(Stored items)
--
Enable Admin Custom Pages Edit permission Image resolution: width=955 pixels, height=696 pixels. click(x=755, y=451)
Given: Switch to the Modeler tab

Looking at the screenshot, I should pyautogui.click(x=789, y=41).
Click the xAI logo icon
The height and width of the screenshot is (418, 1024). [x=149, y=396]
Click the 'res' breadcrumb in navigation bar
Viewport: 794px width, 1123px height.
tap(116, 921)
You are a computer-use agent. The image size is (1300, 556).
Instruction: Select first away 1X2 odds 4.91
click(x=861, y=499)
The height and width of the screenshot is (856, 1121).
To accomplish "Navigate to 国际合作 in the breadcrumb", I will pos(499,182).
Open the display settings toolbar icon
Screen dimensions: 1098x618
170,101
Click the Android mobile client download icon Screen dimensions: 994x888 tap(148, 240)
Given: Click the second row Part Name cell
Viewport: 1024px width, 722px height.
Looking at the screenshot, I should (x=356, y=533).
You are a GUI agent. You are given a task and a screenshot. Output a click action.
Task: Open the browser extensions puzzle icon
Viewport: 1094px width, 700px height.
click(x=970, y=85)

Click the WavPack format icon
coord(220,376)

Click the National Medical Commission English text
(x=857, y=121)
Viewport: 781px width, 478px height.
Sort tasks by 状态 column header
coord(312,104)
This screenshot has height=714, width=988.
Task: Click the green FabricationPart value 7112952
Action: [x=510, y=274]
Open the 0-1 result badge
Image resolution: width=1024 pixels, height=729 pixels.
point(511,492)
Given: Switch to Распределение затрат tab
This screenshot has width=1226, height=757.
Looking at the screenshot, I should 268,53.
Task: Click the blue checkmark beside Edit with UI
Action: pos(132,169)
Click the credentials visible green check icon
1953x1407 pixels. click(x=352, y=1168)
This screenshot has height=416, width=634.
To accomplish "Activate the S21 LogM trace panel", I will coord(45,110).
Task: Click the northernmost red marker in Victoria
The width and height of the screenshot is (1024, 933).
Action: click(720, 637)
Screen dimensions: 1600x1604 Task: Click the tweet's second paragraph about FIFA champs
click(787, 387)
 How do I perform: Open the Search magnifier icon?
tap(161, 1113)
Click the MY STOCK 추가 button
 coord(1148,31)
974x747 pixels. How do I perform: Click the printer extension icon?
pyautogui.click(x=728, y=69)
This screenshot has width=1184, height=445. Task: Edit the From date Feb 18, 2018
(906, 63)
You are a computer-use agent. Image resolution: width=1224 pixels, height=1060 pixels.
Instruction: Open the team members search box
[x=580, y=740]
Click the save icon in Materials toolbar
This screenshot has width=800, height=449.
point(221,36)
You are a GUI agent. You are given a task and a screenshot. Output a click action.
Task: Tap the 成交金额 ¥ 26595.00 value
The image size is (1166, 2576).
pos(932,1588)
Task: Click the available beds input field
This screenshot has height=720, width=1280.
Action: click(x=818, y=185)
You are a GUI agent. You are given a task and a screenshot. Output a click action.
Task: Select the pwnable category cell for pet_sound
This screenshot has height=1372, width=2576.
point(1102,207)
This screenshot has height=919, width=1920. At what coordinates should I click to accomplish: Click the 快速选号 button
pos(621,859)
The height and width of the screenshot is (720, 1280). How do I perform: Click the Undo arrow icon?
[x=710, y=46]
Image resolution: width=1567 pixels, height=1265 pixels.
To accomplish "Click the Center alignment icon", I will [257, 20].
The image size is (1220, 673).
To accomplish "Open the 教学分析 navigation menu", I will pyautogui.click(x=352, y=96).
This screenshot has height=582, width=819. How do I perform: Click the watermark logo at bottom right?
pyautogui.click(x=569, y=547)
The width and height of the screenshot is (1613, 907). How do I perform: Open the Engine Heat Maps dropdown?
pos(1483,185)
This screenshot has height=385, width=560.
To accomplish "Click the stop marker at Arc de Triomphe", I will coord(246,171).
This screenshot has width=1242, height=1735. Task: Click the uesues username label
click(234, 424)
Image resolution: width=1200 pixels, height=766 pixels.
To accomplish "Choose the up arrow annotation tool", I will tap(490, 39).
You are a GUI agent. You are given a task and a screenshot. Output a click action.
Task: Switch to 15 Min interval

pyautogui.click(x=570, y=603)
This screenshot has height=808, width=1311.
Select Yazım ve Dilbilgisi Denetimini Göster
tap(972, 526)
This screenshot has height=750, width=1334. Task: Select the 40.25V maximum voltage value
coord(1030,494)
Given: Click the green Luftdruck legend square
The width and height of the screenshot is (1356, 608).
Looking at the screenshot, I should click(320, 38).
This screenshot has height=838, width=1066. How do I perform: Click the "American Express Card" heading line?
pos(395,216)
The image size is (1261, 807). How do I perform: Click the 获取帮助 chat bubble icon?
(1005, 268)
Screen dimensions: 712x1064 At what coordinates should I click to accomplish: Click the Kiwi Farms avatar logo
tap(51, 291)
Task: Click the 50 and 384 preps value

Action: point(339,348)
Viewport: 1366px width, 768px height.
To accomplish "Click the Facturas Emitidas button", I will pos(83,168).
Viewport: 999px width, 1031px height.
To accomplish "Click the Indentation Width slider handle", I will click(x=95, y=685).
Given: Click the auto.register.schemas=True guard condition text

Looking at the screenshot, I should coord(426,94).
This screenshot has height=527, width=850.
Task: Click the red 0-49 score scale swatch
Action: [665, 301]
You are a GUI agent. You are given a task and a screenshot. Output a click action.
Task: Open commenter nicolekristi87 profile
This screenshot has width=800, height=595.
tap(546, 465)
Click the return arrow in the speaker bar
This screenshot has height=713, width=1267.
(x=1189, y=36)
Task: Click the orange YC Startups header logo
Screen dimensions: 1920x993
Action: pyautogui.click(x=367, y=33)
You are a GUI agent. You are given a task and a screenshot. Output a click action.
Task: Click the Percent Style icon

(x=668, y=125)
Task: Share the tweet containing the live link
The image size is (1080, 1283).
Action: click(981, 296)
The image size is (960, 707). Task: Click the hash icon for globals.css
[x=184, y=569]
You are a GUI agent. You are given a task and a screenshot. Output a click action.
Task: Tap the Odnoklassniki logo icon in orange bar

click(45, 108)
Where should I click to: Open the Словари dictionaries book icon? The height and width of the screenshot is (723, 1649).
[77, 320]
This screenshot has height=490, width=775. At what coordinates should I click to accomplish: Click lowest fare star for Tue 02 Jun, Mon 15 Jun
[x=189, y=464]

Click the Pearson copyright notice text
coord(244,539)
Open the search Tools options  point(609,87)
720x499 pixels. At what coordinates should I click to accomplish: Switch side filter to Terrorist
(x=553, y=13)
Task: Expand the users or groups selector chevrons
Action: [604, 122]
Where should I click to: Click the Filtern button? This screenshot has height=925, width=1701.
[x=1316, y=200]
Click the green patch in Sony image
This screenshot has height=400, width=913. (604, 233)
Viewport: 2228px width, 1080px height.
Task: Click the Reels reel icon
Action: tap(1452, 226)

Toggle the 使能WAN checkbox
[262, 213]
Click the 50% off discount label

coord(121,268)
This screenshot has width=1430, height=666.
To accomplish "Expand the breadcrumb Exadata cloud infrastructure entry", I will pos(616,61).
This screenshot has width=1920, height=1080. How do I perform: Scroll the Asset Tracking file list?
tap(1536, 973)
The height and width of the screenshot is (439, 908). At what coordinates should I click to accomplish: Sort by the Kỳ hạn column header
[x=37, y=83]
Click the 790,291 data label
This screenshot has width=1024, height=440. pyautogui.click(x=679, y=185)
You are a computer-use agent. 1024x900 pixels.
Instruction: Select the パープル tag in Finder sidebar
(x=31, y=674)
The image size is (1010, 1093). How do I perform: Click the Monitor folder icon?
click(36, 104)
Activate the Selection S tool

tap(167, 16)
--
■ TASK DIRECTIONS
Please repeat the data above verbatim, all of it.

■ TASK OUTPUT
Enable Admin Custom Pages Edit permission Image resolution: width=955 pixels, height=696 pixels. click(x=755, y=451)
Given: Switch to the Modeler tab

Looking at the screenshot, I should pyautogui.click(x=789, y=41).
Click the xAI logo icon
The height and width of the screenshot is (418, 1024). [x=149, y=396]
Click the 'res' breadcrumb in navigation bar
Viewport: 794px width, 1123px height.
tap(116, 921)
You are a computer-use agent. The image size is (1300, 556).
Instruction: Select first away 1X2 odds 4.91
click(x=861, y=499)
The height and width of the screenshot is (856, 1121).
To accomplish "Navigate to 国际合作 in the breadcrumb", I will pos(499,182).
Open the display settings toolbar icon
Screen dimensions: 1098x618
170,101
Click the Android mobile client download icon Screen dimensions: 994x888 tap(148, 240)
Given: Click the second row Part Name cell
Viewport: 1024px width, 722px height.
Looking at the screenshot, I should (x=356, y=533).
You are a GUI agent. You are given a task and a screenshot. Output a click action.
Task: Open the browser extensions puzzle icon
Viewport: 1094px width, 700px height.
click(x=970, y=85)

Click the WavPack format icon
coord(220,376)

Click the National Medical Commission English text
(x=857, y=121)
Viewport: 781px width, 478px height.
Sort tasks by 状态 column header
coord(312,104)
This screenshot has height=714, width=988.
Task: Click the green FabricationPart value 7112952
Action: [x=510, y=274]
Open the 0-1 result badge
Image resolution: width=1024 pixels, height=729 pixels.
point(511,492)
Given: Switch to Распределение затрат tab
This screenshot has width=1226, height=757.
Looking at the screenshot, I should 268,53.
Task: Click the blue checkmark beside Edit with UI
Action: pos(132,169)
Click the credentials visible green check icon
1953x1407 pixels. click(x=352, y=1168)
This screenshot has height=416, width=634.
To accomplish "Activate the S21 LogM trace panel", I will coord(45,110).
Task: Click the northernmost red marker in Victoria
The width and height of the screenshot is (1024, 933).
Action: click(720, 637)
Screen dimensions: 1600x1604 Task: Click the tweet's second paragraph about FIFA champs
click(787, 387)
 How do I perform: Open the Search magnifier icon?
tap(161, 1113)
Click the MY STOCK 추가 button
 coord(1148,31)
974x747 pixels. How do I perform: Click the printer extension icon?
pyautogui.click(x=728, y=69)
This screenshot has width=1184, height=445. Task: Edit the From date Feb 18, 2018
(906, 63)
You are a computer-use agent. Image resolution: width=1224 pixels, height=1060 pixels.
Instruction: Open the team members search box
[x=580, y=740]
Click the save icon in Materials toolbar
This screenshot has width=800, height=449.
point(221,36)
You are a GUI agent. You are given a task and a screenshot. Output a click action.
Task: Tap the 成交金额 ¥ 26595.00 value
The image size is (1166, 2576).
pos(932,1588)
Task: Click the available beds input field
This screenshot has height=720, width=1280.
Action: click(x=818, y=185)
You are a GUI agent. You are given a task and a screenshot. Output a click action.
Task: Select the pwnable category cell for pet_sound
This screenshot has height=1372, width=2576.
point(1102,207)
This screenshot has height=919, width=1920. At what coordinates should I click to accomplish: Click the 快速选号 button
pos(621,859)
The height and width of the screenshot is (720, 1280). How do I perform: Click the Undo arrow icon?
[x=710, y=46]
Image resolution: width=1567 pixels, height=1265 pixels.
To accomplish "Click the Center alignment icon", I will [257, 20].
The image size is (1220, 673).
To accomplish "Open the 教学分析 navigation menu", I will pyautogui.click(x=352, y=96).
This screenshot has height=582, width=819. How do I perform: Click the watermark logo at bottom right?
pyautogui.click(x=569, y=547)
The width and height of the screenshot is (1613, 907). How do I perform: Open the Engine Heat Maps dropdown?
pos(1483,185)
This screenshot has height=385, width=560.
To accomplish "Click the stop marker at Arc de Triomphe", I will coord(246,171).
This screenshot has width=1242, height=1735. Task: Click the uesues username label
click(234, 424)
Image resolution: width=1200 pixels, height=766 pixels.
To accomplish "Choose the up arrow annotation tool", I will tap(490, 39).
You are a GUI agent. You are given a task and a screenshot. Output a click action.
Task: Switch to 15 Min interval

pyautogui.click(x=570, y=603)
This screenshot has height=808, width=1311.
Select Yazım ve Dilbilgisi Denetimini Göster
tap(972, 526)
This screenshot has height=750, width=1334. Task: Select the 40.25V maximum voltage value
coord(1030,494)
Given: Click the green Luftdruck legend square
The width and height of the screenshot is (1356, 608).
Looking at the screenshot, I should click(320, 38).
This screenshot has height=838, width=1066. How do I perform: Click the "American Express Card" heading line?
pos(395,216)
The image size is (1261, 807). How do I perform: Click the 获取帮助 chat bubble icon?
(1005, 268)
Screen dimensions: 712x1064 At what coordinates should I click to accomplish: Click the Kiwi Farms avatar logo
tap(51, 291)
Task: Click the 50 and 384 preps value

Action: point(339,348)
Viewport: 1366px width, 768px height.
To accomplish "Click the Facturas Emitidas button", I will pos(83,168).
Viewport: 999px width, 1031px height.
To accomplish "Click the Indentation Width slider handle", I will click(x=95, y=685).
Given: Click the auto.register.schemas=True guard condition text

Looking at the screenshot, I should coord(426,94).
This screenshot has height=527, width=850.
Task: Click the red 0-49 score scale swatch
Action: [665, 301]
You are a GUI agent. You are given a task and a screenshot. Output a click action.
Task: Open commenter nicolekristi87 profile
This screenshot has width=800, height=595.
tap(546, 465)
Click the return arrow in the speaker bar
This screenshot has height=713, width=1267.
(x=1189, y=36)
Task: Click the orange YC Startups header logo
Screen dimensions: 1920x993
Action: pyautogui.click(x=367, y=33)
You are a GUI agent. You are given a task and a screenshot. Output a click action.
Task: Click the Percent Style icon

(x=668, y=125)
Task: Share the tweet containing the live link
The image size is (1080, 1283).
Action: click(981, 296)
The image size is (960, 707). Task: Click the hash icon for globals.css
[x=184, y=569]
You are a GUI agent. You are given a task and a screenshot. Output a click action.
Task: Tap the Odnoklassniki logo icon in orange bar

click(45, 108)
Where should I click to: Open the Словари dictionaries book icon? The height and width of the screenshot is (723, 1649).
[77, 320]
This screenshot has height=490, width=775. At what coordinates should I click to accomplish: Click lowest fare star for Tue 02 Jun, Mon 15 Jun
[x=189, y=464]

Click the Pearson copyright notice text
coord(244,539)
Open the search Tools options  point(609,87)
720x499 pixels. At what coordinates should I click to accomplish: Switch side filter to Terrorist
(x=553, y=13)
Task: Expand the users or groups selector chevrons
Action: [604, 122]
Where should I click to: Click the Filtern button? This screenshot has height=925, width=1701.
[x=1316, y=200]
Click the green patch in Sony image
This screenshot has height=400, width=913. (604, 233)
Viewport: 2228px width, 1080px height.
Task: Click the Reels reel icon
Action: tap(1452, 226)

Toggle the 使能WAN checkbox
[262, 213]
Click the 50% off discount label

coord(121,268)
This screenshot has width=1430, height=666.
To accomplish "Expand the breadcrumb Exadata cloud infrastructure entry", I will pos(616,61).
This screenshot has width=1920, height=1080. How do I perform: Scroll the Asset Tracking file list?
tap(1536, 973)
The height and width of the screenshot is (439, 908). At what coordinates should I click to accomplish: Sort by the Kỳ hạn column header
[x=37, y=83]
Click the 790,291 data label
This screenshot has width=1024, height=440. pyautogui.click(x=679, y=185)
You are a computer-use agent. 1024x900 pixels.
Instruction: Select the パープル tag in Finder sidebar
(x=31, y=674)
The image size is (1010, 1093). How do I perform: Click the Monitor folder icon?
click(36, 104)
Activate the Selection S tool

tap(167, 16)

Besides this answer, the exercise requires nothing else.